-- Begin Text provided --

I learned a trick from w2aew: how to measure current if you don't have a current probe.

He's using a N-channel JFET as example. I adapted it to a P-channel type - the J176.

image

w2aew describes this in a video. He also published the notes. Follow and understand that first, because I will focus on translating this to a P-channel circuit.

 

 

Current mirror

 

This is a nice trick to measure the current in a component if you don't have a sensitive current probe.

It's not perfect, but works surprisingly good.

 

You do this by putting a transistor in series with the part of the circuit you want to know the current of.

You tie the basis of the transistor to the collector.

image

image: current mirror. NPNs used because we're sinking current in the blog's circuit, if you use conventional current flow.

 

This will cause that there's maximum the basis-emitter drop over collector-emitter (because basis and collector are connected) is also that "diode" drop.

This is the start of the working point of the circuit. You have to add the diode drop voltage to the "original" supply voltage. The transistor is conducting.

 

Then because of magic (because of physics actually), the collector current running trough a similar transistor -  that has base and emitter attached to the first one - is virtually the same as the current running trough the original one.

You can measure that current by putting a serial resistor in the collector line, and checking the voltage over that resistor.

 

The N-channel Drain Current Measurement Circuit

 

Almost all tutorials use N-channel devices. So does w2aew. Here is his circuit:

 

image

image source: w2aew notes. This is a neat design that lets you see the curve on an oscilloscope in X - Y mode. Try it.

 

The P-channel Version

 

I'm translating that into a P-channel one. I'm using LTspice so that I can simulate some situations later.

If, like me, your brain is used to think NPN, N-channel, possitive power supplies, you'll need to flex a little.

 

image

image: translated wa2aew design to P-channel FET, all components at the same place.

 

There are several conventions on how to draw negative-voltage diagrams.

The one used here (above), puts ground at the bottom, and the negative supply on top. I've done that here to stay close to w2aew's drawing. Philips typically used this style too in their audio schematics.

Most put the ground level on top, and the supply at the bottom of the schematic (like below). I often do that - in particular when I have a symmetric design with positive and negative supplies.

image

image: the same diagram, with base on top and the supply voltage at the bottom of the diagram. (done in ms-paint : ) )

 

For my brain, the first one is easier to understand when following the explanation in w2aew's video.

-- End Text provided --

◆ **Stated task 1**
Which P-channel JFET does the text on measuring current without a current probe use in its adaptation?

-- Begin Listing --

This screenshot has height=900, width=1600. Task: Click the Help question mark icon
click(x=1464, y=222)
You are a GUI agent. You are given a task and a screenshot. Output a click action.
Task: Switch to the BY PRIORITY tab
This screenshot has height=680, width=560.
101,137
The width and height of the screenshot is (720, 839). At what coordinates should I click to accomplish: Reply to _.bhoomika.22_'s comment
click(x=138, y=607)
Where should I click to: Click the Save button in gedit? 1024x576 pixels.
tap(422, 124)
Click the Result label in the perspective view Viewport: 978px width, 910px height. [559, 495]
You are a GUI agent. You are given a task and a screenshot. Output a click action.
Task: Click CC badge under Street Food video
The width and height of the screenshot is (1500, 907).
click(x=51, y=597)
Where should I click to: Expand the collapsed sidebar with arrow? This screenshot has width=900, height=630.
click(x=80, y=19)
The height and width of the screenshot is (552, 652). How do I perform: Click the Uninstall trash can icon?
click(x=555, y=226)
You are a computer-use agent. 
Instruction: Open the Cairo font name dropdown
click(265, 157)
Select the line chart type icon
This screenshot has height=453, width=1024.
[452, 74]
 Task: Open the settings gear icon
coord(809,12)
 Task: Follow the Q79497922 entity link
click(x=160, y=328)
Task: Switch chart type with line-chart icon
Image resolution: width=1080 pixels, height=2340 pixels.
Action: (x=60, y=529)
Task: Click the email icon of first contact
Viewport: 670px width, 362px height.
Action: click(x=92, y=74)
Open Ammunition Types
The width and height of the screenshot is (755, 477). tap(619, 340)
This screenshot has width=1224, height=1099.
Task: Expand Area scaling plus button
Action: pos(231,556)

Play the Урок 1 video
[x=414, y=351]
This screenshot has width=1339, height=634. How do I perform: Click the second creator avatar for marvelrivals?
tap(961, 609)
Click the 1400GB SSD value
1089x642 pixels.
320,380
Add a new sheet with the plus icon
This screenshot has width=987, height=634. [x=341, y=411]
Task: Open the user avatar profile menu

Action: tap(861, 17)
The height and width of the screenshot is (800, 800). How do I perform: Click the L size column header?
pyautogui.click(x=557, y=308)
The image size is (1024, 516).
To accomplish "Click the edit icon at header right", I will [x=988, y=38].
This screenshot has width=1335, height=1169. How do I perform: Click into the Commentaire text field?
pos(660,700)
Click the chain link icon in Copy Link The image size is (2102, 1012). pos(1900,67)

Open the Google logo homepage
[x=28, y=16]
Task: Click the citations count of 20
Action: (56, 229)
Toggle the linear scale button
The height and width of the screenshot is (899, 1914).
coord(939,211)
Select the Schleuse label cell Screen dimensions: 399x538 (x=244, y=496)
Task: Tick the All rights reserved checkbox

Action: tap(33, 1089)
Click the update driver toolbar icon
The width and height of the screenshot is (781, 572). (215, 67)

-- End Listing --

◆ **Stated task 2**
Copy the records verbatim, from the line containing "You are a computer-use agent." through the end of the records.

◆ **Right answer 1**
The J176.

◆ **Right answer 2**
You are a computer-use agent. 
Instruction: Open the Cairo font name dropdown
click(265, 157)
Select the line chart type icon
This screenshot has height=453, width=1024.
[452, 74]
 Task: Open the settings gear icon
coord(809,12)
 Task: Follow the Q79497922 entity link
click(x=160, y=328)
Task: Switch chart type with line-chart icon
Image resolution: width=1080 pixels, height=2340 pixels.
Action: (x=60, y=529)
Task: Click the email icon of first contact
Viewport: 670px width, 362px height.
Action: click(x=92, y=74)
Open Ammunition Types
The width and height of the screenshot is (755, 477). tap(619, 340)
This screenshot has width=1224, height=1099.
Task: Expand Area scaling plus button
Action: pos(231,556)

Play the Урок 1 video
[x=414, y=351]
This screenshot has width=1339, height=634. How do I perform: Click the second creator avatar for marvelrivals?
tap(961, 609)
Click the 1400GB SSD value
1089x642 pixels.
320,380
Add a new sheet with the plus icon
This screenshot has width=987, height=634. [x=341, y=411]
Task: Open the user avatar profile menu

Action: tap(861, 17)
The height and width of the screenshot is (800, 800). How do I perform: Click the L size column header?
pyautogui.click(x=557, y=308)
The image size is (1024, 516).
To accomplish "Click the edit icon at header right", I will [x=988, y=38].
This screenshot has width=1335, height=1169. How do I perform: Click into the Commentaire text field?
pos(660,700)
Click the chain link icon in Copy Link The image size is (2102, 1012). pos(1900,67)

Open the Google logo homepage
[x=28, y=16]
Task: Click the citations count of 20
Action: (56, 229)
Toggle the linear scale button
The height and width of the screenshot is (899, 1914).
coord(939,211)
Select the Schleuse label cell Screen dimensions: 399x538 (x=244, y=496)
Task: Tick the All rights reserved checkbox

Action: tap(33, 1089)
Click the update driver toolbar icon
The width and height of the screenshot is (781, 572). (215, 67)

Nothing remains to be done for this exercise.